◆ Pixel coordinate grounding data

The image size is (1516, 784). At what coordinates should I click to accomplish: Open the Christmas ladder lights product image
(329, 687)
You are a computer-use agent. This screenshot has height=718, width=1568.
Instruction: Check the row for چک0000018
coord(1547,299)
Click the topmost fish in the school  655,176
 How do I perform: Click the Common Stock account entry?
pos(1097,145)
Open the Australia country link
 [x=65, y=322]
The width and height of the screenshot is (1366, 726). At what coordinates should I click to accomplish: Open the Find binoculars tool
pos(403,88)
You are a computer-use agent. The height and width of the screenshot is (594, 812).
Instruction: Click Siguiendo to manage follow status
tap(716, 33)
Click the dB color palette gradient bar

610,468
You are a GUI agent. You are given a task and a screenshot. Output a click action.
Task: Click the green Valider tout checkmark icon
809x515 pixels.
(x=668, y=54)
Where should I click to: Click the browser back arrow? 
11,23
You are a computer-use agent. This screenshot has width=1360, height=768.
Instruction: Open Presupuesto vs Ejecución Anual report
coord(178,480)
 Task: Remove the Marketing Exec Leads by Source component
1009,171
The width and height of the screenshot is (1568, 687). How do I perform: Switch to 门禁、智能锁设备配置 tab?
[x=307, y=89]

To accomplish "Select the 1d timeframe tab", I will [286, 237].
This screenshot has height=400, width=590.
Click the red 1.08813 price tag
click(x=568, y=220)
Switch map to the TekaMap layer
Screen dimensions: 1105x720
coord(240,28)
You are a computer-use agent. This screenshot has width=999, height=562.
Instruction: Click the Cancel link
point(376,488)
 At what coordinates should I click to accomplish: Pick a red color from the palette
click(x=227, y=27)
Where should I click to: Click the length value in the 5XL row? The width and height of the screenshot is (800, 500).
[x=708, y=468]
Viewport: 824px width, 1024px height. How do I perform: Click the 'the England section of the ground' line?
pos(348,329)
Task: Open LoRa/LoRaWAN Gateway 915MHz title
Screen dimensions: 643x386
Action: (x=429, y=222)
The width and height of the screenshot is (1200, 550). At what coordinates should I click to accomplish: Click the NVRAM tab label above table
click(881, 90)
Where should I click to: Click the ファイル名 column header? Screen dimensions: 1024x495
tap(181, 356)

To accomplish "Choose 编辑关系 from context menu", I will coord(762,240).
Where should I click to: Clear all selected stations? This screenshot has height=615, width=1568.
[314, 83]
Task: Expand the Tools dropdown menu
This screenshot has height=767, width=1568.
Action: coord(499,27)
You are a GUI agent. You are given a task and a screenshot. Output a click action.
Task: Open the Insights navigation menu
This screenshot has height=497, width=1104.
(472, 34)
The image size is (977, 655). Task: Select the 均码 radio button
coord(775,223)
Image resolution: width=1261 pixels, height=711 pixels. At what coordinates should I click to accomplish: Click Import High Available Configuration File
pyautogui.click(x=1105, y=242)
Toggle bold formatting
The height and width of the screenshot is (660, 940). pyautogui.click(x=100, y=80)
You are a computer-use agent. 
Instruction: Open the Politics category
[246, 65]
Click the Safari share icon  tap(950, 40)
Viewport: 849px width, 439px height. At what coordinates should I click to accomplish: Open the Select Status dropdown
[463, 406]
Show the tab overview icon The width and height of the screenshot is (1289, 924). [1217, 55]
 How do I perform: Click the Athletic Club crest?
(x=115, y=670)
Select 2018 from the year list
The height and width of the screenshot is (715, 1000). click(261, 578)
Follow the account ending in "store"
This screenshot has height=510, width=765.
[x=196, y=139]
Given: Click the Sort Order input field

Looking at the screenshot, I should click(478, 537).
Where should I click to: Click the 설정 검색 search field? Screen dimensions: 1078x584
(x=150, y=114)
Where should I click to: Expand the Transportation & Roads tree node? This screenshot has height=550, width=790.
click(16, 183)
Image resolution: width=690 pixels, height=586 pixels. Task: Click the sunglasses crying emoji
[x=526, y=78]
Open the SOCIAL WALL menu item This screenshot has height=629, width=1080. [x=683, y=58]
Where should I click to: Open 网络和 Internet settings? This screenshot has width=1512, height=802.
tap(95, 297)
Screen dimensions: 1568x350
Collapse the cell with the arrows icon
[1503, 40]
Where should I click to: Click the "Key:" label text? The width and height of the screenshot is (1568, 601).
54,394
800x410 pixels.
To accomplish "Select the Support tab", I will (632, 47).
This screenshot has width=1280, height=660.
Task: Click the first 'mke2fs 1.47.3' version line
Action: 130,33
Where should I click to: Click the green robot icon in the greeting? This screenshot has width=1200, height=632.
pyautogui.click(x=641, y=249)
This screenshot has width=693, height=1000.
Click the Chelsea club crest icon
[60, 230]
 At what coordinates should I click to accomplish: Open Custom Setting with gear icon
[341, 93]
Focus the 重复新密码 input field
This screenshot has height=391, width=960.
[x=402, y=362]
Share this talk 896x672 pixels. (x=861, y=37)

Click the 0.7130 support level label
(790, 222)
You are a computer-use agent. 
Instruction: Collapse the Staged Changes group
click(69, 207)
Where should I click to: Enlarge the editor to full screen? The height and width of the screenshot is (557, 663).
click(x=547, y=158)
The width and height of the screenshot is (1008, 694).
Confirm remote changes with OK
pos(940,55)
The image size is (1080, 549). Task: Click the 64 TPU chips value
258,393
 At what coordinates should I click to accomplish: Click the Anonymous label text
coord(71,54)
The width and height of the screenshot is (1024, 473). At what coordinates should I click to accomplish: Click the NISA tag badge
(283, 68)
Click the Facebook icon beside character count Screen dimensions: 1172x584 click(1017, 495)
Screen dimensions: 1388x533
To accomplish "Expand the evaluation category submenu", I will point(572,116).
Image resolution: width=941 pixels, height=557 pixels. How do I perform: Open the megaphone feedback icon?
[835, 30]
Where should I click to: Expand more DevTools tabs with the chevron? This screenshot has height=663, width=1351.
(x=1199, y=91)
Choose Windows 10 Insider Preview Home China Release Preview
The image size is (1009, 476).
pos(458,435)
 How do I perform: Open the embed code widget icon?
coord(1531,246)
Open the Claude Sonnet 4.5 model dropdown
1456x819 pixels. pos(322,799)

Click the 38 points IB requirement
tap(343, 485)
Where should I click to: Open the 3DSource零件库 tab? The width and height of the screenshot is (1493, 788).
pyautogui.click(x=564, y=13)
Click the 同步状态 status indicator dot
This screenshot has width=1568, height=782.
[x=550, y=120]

◆ Exercise goal
Using the records above, select and copy every line that has the word "agent".

◆ Reply
You are a computer-use agent. This screenshot has height=718, width=1568.
You are a computer-use agent. The height and width of the screenshot is (594, 812).
You are a GUI agent. You are given a task and a screenshot. Output a click action.
You are a computer-use agent. This screenshot has width=1360, height=768.
You are a computer-use agent. This screenshot has width=999, height=562.
You are a GUI agent. You are given a task and a screenshot. Output a click action.
You are a computer-use agent. 
You are a computer-use agent. 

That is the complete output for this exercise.